There are around 153,000 people currently living with Parkinson’s disease in the UK, and this is expected to rise to 172,000 by 2030 – it’s the fastest growing neurological condition in the world.  Parkinson’s disease is the second most common neurodegenerative disease after Alzheimer’s disease.

Parkinson’s affects everyone differently. The symptoms someone might have and how quickly the condition develops will differ from one person to the next. For many people, the condition can take years to progress to a point where it has a real impact on daily life.

Parkinson’s disease causes the brain to be progressively damaged. This damage can cause a variety of physical, psychological and issues related to thinking, such as body tremors, problems with movement and balance, as well as depression, anxiety, and memory problems. Many people living with Parkinson’s disease experience a worsening in their quality of life as the disease progresses. They can also be likely to develop other conditions such as dementia and are increasingly likely to suffer from a fall. 

However, not everyone with Parkinson’s experiences the same combination of symptoms – they vary from person to person. Also, how Parkinson’s affects someone can change from day to day, and even from hour to hour. Symptoms that may be noticeable one day may not be a problem the next. Many of the symptoms can be treated or managed with medication and therapies, although there is currently no cure.

Many people with Parkinson’s lead active and fulfilling lives. An important part of living with Parkinson’s is understanding how it affects you and how to work around it.

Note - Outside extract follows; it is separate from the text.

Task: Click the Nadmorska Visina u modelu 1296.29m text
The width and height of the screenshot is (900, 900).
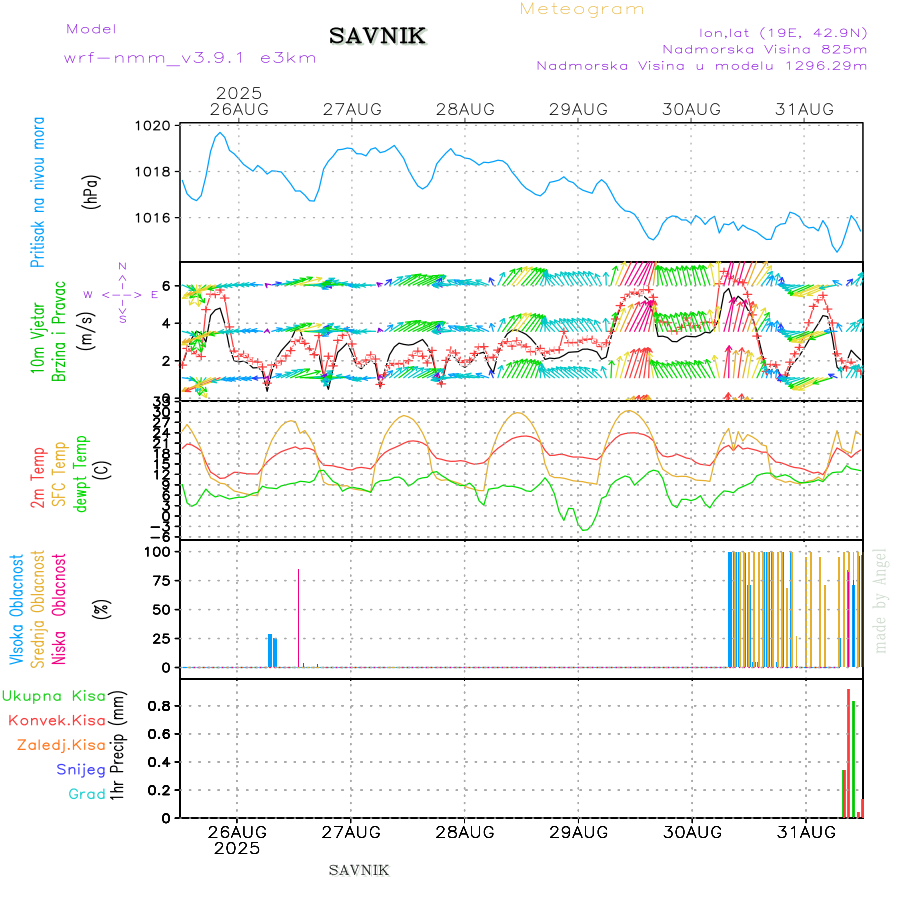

About muscle and bone health

People living with dementia or with Parkinson’s disease are more likely to suffer from a fall as a result of worsening muscle and bone health which contributes to causing falls. 60% of people living with Parkinson’s disease and 66% of people living with dementia are affected by a fall every year. Falls cause several issues. They can lead to serious injury or death, or can result in a person losing their independence, or for fear of falling lead to inactivity, loss of strength and frailty which in turn can cause more falls and contribute to general ill health. Hip fractures alone cost health and care services an estimated £2.3 billion per year. Half of all people with Parkinson’s also get problems with their bladder, causing them to need to use the toilet more often, but with the added difficulty that getting there is more tricky. If their blood pressure is dropping as well, they are at real risk at being injured by falling and ending up in hospital. Both of these problems cause huge implications for people with Parkinson’s quality of life but importantly they can be addressed if they are picked up. However, we need to improve the way we assess and treat these issues which is what research at ReMind UK is looking to do.